Choosing wisely is critical, for the stakes are high for SMBs. As e-business gains increasing traction, the price of failure can be extreme. Surviving, let alone thriving, in Internet time comes down to rapid and accurate response to and, when possible, anticipation of customer needs. The accelerating nature of e-business competition requires SMBs to choose, develop, deploy, and integrate sophisticated technology to automate key business processes.

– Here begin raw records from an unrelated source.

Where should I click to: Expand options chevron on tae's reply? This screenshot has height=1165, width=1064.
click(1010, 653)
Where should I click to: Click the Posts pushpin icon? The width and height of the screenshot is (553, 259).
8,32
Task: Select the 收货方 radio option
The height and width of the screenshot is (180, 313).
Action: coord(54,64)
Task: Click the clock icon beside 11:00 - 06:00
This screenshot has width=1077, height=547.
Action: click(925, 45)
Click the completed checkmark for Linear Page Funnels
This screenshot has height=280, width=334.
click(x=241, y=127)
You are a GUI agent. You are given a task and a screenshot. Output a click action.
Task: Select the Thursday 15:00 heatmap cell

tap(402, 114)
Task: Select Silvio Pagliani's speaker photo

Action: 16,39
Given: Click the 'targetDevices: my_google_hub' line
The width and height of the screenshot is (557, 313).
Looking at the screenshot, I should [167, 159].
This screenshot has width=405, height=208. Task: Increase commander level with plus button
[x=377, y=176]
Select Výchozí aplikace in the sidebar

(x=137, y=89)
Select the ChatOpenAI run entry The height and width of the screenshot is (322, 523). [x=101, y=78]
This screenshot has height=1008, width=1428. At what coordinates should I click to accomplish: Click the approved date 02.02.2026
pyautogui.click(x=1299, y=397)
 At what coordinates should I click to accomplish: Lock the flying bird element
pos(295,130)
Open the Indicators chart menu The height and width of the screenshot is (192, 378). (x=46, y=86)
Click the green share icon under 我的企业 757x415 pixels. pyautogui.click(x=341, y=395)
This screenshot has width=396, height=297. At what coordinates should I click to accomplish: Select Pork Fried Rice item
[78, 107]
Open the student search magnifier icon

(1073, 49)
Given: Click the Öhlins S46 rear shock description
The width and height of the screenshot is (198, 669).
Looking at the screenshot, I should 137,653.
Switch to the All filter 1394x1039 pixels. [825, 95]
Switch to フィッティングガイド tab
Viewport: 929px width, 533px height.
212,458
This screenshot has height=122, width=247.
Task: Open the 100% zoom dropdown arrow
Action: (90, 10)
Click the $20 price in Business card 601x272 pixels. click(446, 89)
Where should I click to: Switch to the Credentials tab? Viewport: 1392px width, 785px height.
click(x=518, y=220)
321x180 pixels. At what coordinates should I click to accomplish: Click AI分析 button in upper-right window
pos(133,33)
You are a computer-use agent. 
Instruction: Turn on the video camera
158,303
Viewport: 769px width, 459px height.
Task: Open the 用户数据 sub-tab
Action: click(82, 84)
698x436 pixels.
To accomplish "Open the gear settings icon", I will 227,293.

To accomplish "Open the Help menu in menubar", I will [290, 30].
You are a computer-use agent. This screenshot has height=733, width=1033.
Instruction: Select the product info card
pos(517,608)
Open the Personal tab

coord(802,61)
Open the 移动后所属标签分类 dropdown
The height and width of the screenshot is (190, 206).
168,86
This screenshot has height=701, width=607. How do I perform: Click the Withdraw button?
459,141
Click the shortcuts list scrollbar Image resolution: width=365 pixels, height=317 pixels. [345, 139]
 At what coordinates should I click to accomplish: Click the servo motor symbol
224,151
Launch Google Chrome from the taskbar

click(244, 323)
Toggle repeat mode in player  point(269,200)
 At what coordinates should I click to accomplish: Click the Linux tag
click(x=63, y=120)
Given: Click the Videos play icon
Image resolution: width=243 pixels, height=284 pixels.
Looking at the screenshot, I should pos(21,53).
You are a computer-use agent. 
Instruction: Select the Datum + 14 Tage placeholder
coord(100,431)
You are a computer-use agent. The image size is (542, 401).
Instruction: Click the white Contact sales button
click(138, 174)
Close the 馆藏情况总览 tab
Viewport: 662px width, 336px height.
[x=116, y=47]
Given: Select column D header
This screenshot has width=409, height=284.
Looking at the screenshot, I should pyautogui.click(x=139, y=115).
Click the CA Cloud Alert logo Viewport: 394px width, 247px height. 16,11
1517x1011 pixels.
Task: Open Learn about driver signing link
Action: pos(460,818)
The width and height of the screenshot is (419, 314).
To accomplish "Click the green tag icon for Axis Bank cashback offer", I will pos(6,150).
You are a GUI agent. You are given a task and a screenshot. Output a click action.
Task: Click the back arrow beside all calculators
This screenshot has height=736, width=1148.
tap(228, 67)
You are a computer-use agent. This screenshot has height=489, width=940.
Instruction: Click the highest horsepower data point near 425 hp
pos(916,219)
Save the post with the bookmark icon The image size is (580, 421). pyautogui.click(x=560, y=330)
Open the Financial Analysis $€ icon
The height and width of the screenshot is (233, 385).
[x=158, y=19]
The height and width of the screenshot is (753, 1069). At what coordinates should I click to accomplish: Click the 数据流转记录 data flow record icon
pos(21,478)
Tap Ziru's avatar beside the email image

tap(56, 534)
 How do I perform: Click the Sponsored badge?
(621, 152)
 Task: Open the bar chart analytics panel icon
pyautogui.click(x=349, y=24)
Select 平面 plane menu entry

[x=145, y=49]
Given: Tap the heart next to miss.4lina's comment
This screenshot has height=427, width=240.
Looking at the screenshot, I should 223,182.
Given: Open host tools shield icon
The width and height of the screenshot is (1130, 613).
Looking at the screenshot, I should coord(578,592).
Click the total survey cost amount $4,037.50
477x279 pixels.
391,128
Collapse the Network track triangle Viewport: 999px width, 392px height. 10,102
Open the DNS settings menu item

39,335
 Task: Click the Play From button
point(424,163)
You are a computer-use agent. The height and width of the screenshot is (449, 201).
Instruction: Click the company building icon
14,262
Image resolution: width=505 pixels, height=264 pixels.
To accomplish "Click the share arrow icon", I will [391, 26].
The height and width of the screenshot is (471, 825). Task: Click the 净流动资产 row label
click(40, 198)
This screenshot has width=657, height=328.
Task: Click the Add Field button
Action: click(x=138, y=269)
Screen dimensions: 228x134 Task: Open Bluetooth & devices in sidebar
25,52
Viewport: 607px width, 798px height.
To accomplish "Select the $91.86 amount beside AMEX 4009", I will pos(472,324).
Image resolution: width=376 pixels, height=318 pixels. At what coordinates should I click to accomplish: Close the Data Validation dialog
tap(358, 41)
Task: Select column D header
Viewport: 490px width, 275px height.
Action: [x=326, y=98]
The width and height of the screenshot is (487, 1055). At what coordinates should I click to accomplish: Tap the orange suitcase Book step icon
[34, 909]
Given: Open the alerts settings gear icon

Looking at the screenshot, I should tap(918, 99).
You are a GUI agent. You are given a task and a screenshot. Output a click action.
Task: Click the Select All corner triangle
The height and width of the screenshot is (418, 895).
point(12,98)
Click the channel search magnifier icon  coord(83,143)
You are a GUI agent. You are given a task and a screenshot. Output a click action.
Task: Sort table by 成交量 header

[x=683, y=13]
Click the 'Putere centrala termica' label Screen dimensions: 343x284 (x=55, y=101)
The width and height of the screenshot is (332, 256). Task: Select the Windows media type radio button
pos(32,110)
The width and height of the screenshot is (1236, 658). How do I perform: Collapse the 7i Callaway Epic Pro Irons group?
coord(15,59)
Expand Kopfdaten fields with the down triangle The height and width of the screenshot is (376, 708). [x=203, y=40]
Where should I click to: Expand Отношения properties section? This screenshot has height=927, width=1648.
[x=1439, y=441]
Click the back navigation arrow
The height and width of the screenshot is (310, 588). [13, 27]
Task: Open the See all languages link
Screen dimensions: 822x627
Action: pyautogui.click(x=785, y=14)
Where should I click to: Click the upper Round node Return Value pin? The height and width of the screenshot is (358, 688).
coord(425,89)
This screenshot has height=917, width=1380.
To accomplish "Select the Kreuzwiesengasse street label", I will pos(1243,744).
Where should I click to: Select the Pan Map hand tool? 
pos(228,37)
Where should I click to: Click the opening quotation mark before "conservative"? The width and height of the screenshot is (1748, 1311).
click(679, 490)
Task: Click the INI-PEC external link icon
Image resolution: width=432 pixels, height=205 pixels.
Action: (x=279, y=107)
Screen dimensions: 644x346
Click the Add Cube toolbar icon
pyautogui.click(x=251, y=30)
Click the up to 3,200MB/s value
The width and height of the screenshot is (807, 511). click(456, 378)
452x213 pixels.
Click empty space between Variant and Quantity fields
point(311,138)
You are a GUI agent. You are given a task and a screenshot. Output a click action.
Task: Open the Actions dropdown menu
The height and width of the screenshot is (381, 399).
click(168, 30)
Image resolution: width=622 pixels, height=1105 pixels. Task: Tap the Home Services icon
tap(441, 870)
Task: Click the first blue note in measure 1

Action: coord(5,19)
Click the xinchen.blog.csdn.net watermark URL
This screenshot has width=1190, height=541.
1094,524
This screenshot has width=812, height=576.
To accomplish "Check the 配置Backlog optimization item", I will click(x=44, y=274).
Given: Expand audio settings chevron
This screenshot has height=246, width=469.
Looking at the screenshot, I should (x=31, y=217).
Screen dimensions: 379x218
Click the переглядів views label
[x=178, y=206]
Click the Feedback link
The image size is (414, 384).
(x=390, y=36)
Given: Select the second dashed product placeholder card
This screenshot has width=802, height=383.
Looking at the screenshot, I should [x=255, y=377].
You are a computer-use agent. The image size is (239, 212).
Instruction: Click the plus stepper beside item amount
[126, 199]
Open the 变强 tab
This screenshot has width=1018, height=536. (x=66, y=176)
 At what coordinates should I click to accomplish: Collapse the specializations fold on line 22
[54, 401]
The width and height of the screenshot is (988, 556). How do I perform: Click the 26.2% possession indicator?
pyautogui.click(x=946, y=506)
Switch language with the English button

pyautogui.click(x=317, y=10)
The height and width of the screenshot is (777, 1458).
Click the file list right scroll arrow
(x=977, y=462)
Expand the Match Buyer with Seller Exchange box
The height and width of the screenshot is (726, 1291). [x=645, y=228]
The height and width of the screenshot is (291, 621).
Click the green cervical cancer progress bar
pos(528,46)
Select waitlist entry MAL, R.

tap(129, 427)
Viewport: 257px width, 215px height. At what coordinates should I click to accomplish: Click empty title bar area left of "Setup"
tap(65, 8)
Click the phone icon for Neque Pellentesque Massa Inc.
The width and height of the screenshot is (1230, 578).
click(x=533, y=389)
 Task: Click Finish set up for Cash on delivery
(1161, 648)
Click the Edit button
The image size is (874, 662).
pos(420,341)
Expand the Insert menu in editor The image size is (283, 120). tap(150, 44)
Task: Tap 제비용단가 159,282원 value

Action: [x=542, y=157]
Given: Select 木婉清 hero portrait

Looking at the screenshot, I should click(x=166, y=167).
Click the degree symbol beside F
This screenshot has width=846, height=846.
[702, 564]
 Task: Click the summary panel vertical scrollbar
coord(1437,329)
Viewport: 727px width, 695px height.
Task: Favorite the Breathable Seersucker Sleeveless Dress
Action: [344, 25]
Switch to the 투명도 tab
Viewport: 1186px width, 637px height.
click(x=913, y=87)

Most SMB IS staffs are stretched thin and often find it nearly impossible to manage all of the IT responsibilities that e-business demands. That means SMBs must prioritize their staffing and IT capabilities. Few can build expertise in all the specialized areas needed for e-business success. Finding and keeping talented IT staffers is a continuing human resources problem. Fortunately, SMBs can tap into numerous options to access critical business applications and productivity tools.

Join the IT debate
With so many packaged applications that can be customized, when does it make sense to build? There have been several high profile ESPs and ASPs that have abruptly closed and have left clients in a bind. Has this doomed the future of the rental option—especially for mission-critical applications? Post a comment to this article and join the IT debate. Next week, we'll feature the most insightful comments in our IT Debate TechMail and award IT Debate T-shirts to the members who provided them.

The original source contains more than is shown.